Iron is one of the most essential minerals for the human body. It plays a key role in producing hemoglobin, the protein in red blood cells that carries oxygen from the lungs to every part of the body.
Iron also supports energy production, brain function, and immunity.
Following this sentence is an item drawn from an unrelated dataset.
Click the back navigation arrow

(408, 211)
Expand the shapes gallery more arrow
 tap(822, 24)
When iron levels are low, symptoms such as fatigue, pale skin, dizziness, hair loss, and weakened immunity are common.
Leafy greens – Spinach, drumstick leaves, coriander, curry leaves
Legumes – Lentils, green gram, chickpeas, black gram
Whole grains – Finger millet (ragi), oats, quinoa, brown rice
Seeds – Sesame, pumpkin seeds, sunflower seeds
Dry fruits – Dates, raisins, figs
Nuts – Peanuts, almonds, cashews, walnuts
Non-veg sources – Chicken, mutton, liver, fish (salmon, sardine, tuna)
Natural sweeteners – Jaggery, palm sugar
Pairing these foods with Vitamin C-rich fruits (orange, amla, lemon, tomato) helps the body absorb iron more effectively.
Drumstick Leaf Dal Curry
Ingredients:
Toor dal (pigeon pea lentil) – ½ cup
Drumstick leaves – 1 cup (chopped)
Onion – 1
Tomato – 1
Garlic – 3 cloves
Red chili powder – 1 tsp
Turmeric powder – ½ tsp
Salt – as required
Mustard seeds & curry leaves – for tempering
Preparation:
Cook the toor dal until soft and keep aside.
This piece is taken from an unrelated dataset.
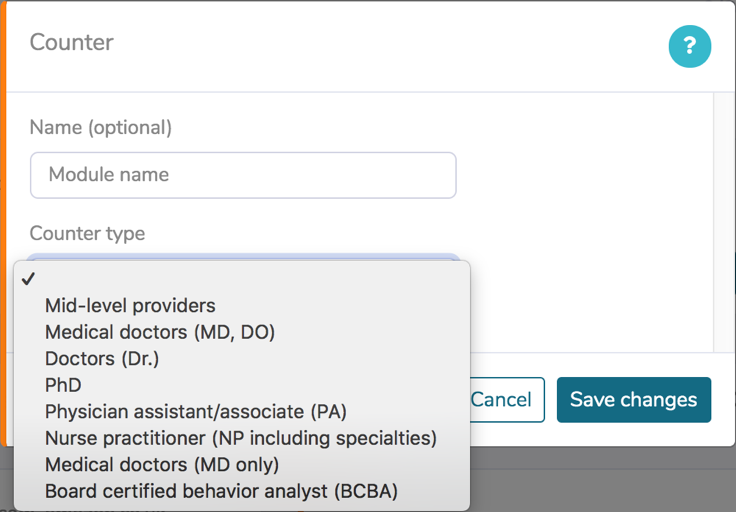Choose Medical doctors (MD only) option

[242, 465]
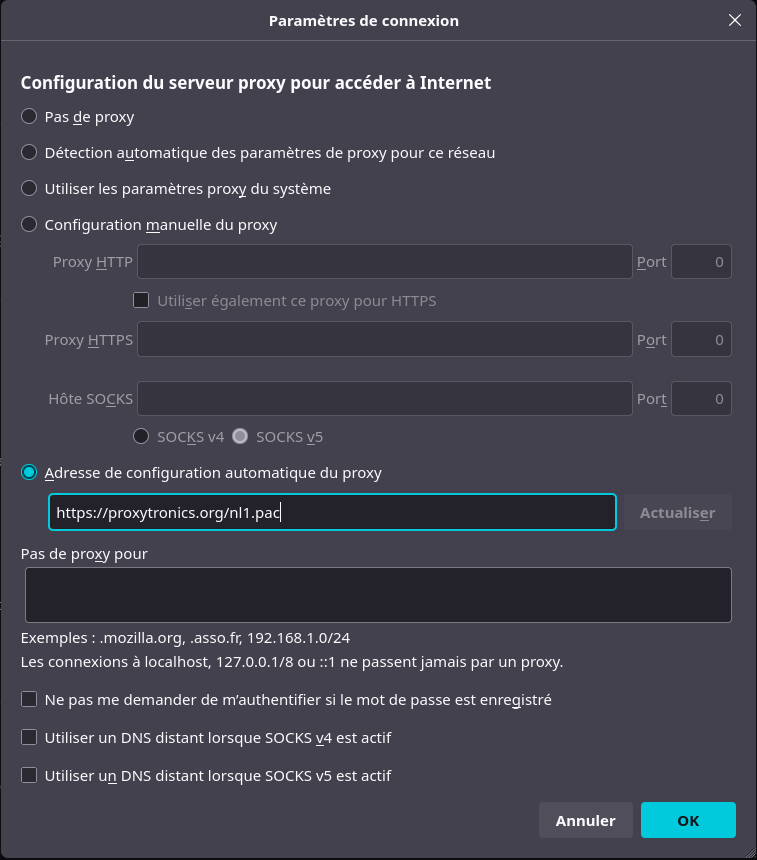Close the Paramètres de connexion dialog
Viewport: 757px width, 860px height.
click(x=735, y=20)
In a pan, heat oil and add mustard seeds, curry leaves, onion, garlic, and tomato. Sauté well.
Add turmeric and chili powder, mix thoroughly.
Add the cooked dal and chopped drumstick leaves. Let it simmer for 5 minutes.
Serve hot with rice or chapati.
This curry provides iron, protein, and dietary fiber in a single dish.
Although iron deficiency is common, it can be easily prevented with a balanced diet rich in greens, pulses, nuts, dry fruits, meat, and fish. Small changes in everyday eating habits can make a big difference to overall health.